Judging the commander. Xerxes showed formidable capacity for imperial-scale logistics and engineering, moving a vast coalition army with prepared supply chains and remarkable infrastructure. Strategically, the choice to fight at Salamis and the subsequent partial withdrawal ceded initiative to the Greeks. Modern estimates for Persian strength are lower than ancient figures but still point to overwhelming resources that were not converted into a lasting conquest.
Court, ideology and inscriptions
Xerxes’ inscriptions repeat and extend Darius’ royal formulae: piety to Ahura Mazda, legitimate succession, and imperial universalism in Old Persian, Elamite and Babylonian.
- At Persepolis, trilingual texts at the Gate of All Nations explicitly credit Xerxes with building and completing the monument.
- The Ganjnameh rock texts near Hamadan pair nearly identical proclamations of Darius and Xerxes at a key mountain pass used on royal moves to the summer capital.
- The debated Daiva inscription at Persepolis presents Xerxes as restorer of order against rebellion and impiety, and remains central to discussions of his religious policy.
Where to see artefacts from Xerxes’ reign
- Persepolis, Iran. The terrace preserves the Gate of All Nations with Xerxes’ trilingual inscriptions and the remains of the Hadish palace.
- Ganjnameh, near Hamadan, Iran. Two monumental trilingual rock inscriptions, one of Darius and one of Xerxes, carved into Mount Alvand.
- Van Fortress, Türkiye. The high-set trilingual Xerxes inscription on the cliff of Van Castle, begun as a niche by Darius and completed under Xerxes.
- The Met, New York. Jar with the name of Xerxes the Great in four languages, an Egyptian alabaster vessel inscribed with “Xerxes, Great King.”
- British Museum, London. Calcite jar fragment with Xerxes’ quadrilingual titulature, and related Achaemenid court pieces.
- Louvre, Paris. Frieze of Archers from Darius’ palace at Susa, a key comparator for Achaemenid guard costume, arms and parade imagery seen under Xerxes.
- ISAC (Oriental Institute), Chicago. Colossal bull head capital from Persepolis’ Hundred-Columns Hall, a signature element of the architectural setting completed across Xerxes’ reign and after.
Latest archaeology and conservation
- Mount Athos canal confirmation. Recent surveys and remote sensing renewed confidence in the line, width and depth of Xerxes’ Athos canal.
- New inscription fragment at Persepolis. In 2022, curators identified a fragmentary Elamite inscription attributed to Xerxes among reserve holdings.

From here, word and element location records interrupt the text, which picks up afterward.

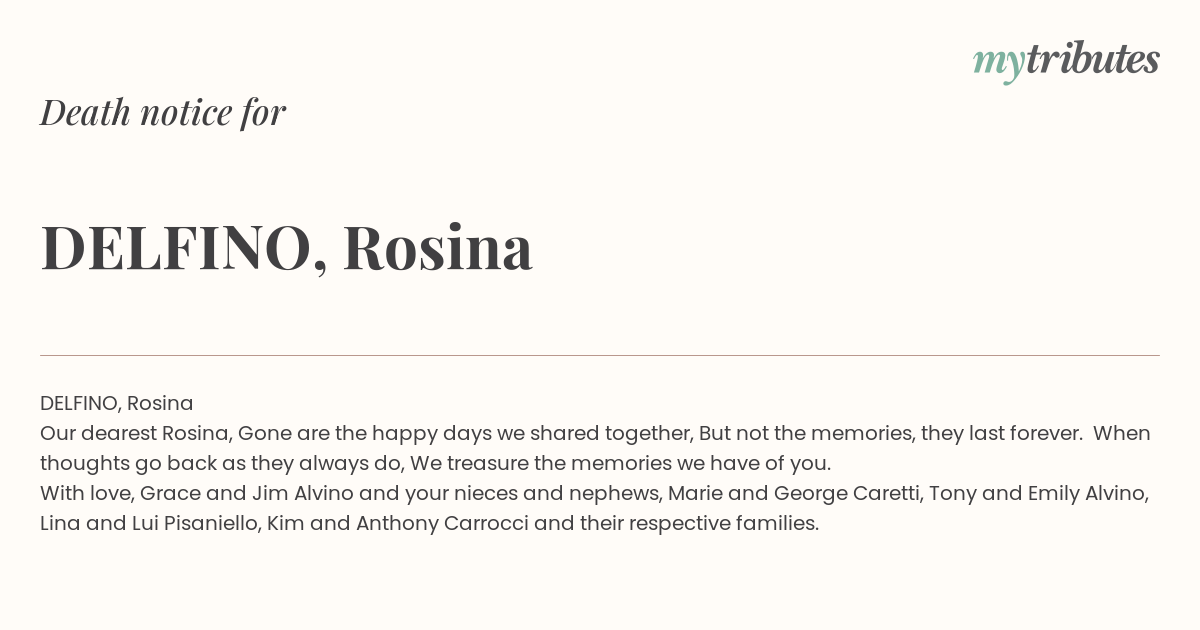
Task: Click "Gone are the happy days we shared together"
Action: (465, 433)
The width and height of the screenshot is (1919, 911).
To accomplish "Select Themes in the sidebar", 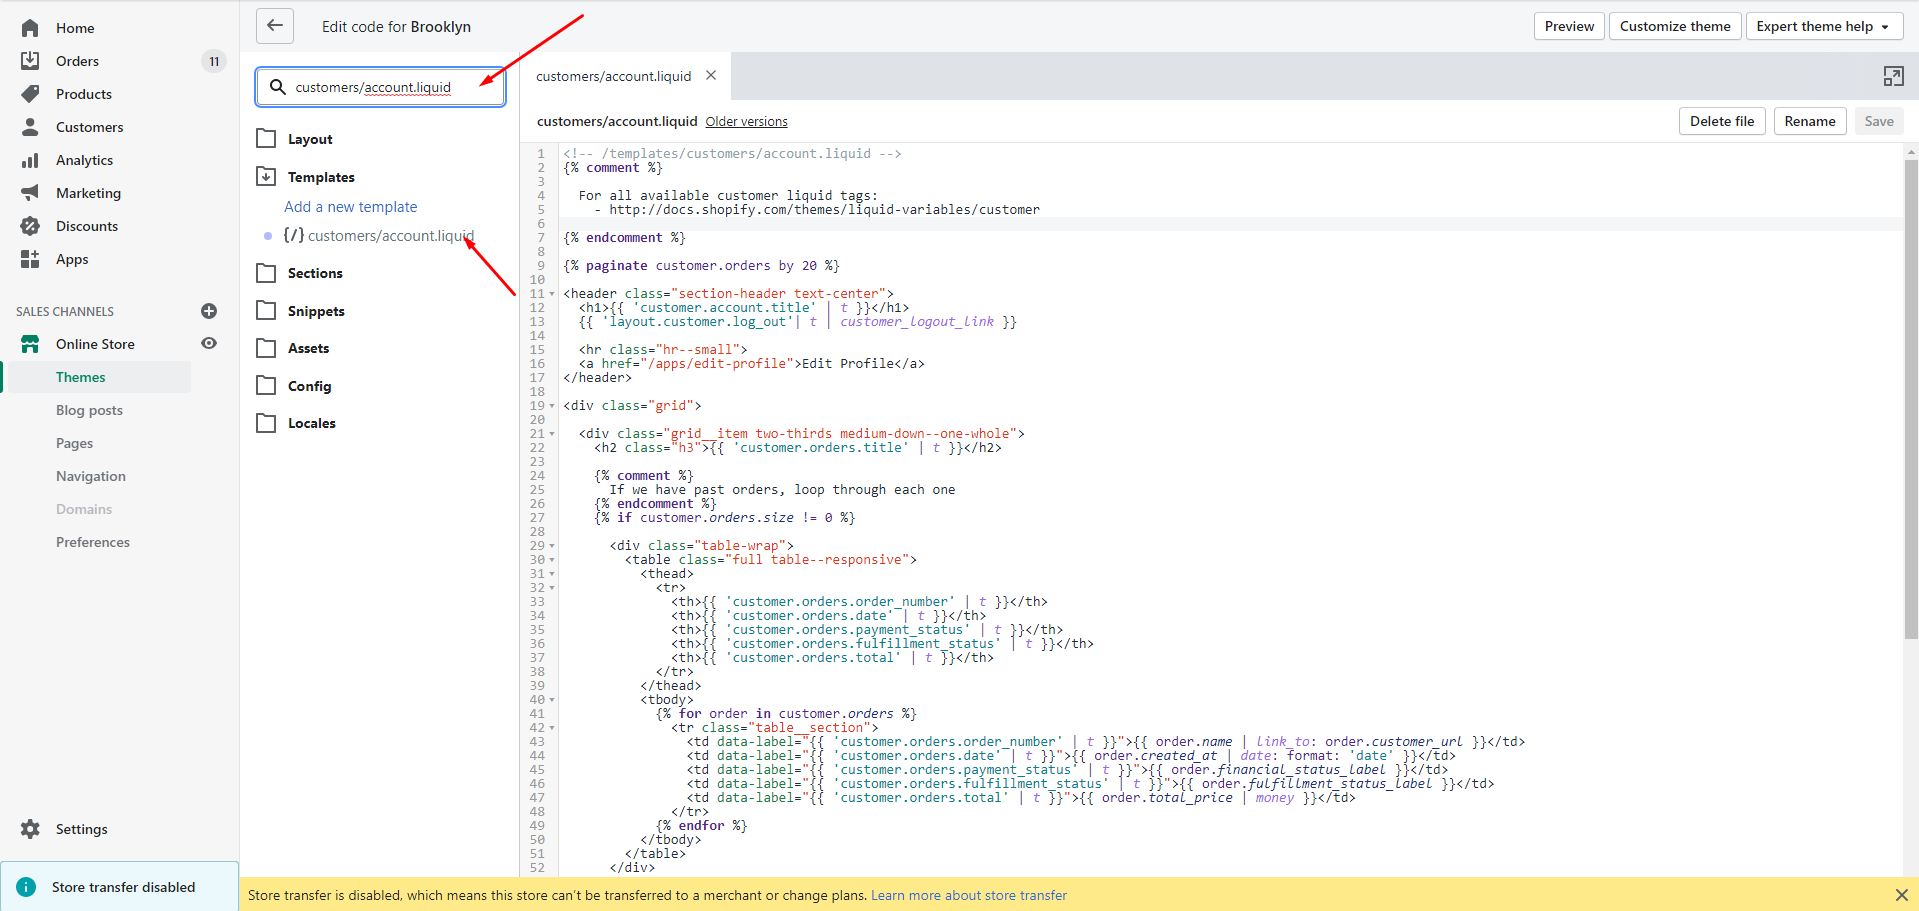I will 81,377.

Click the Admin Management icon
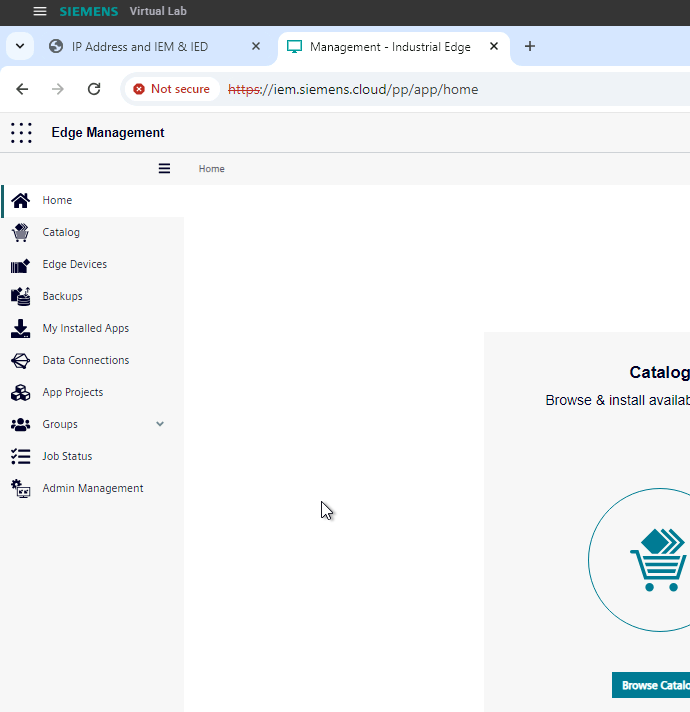20,488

- Persepolis conservation, 2025. Iranian authorities reported restoration work resuming on the Apadana precinct and associated royal monuments, part of ongoing site management that includes areas linked to Xerxes’ court.
- Material culture of war. The Persepolis Treasury excavations remain a touchstone for Achaemenid arms, with published finds of iron weapons and scale armour fragments.
Xerxes’ legacy in perspective
Xerxes ruled at the scale of an empire that touched three continents. In Greece he failed to secure a decisive strategic outcome, yet the campaign reshaped Athenian and Spartan politics and forged a durable Greek memory of Persian power. At home his building works, inscriptions and ritual court life sustained the Achaemenid image of universal kingship. The stones of Persepolis, the cliff texts at Ganjnameh and Van, and the small, exquisite jars carrying his name still carry that message.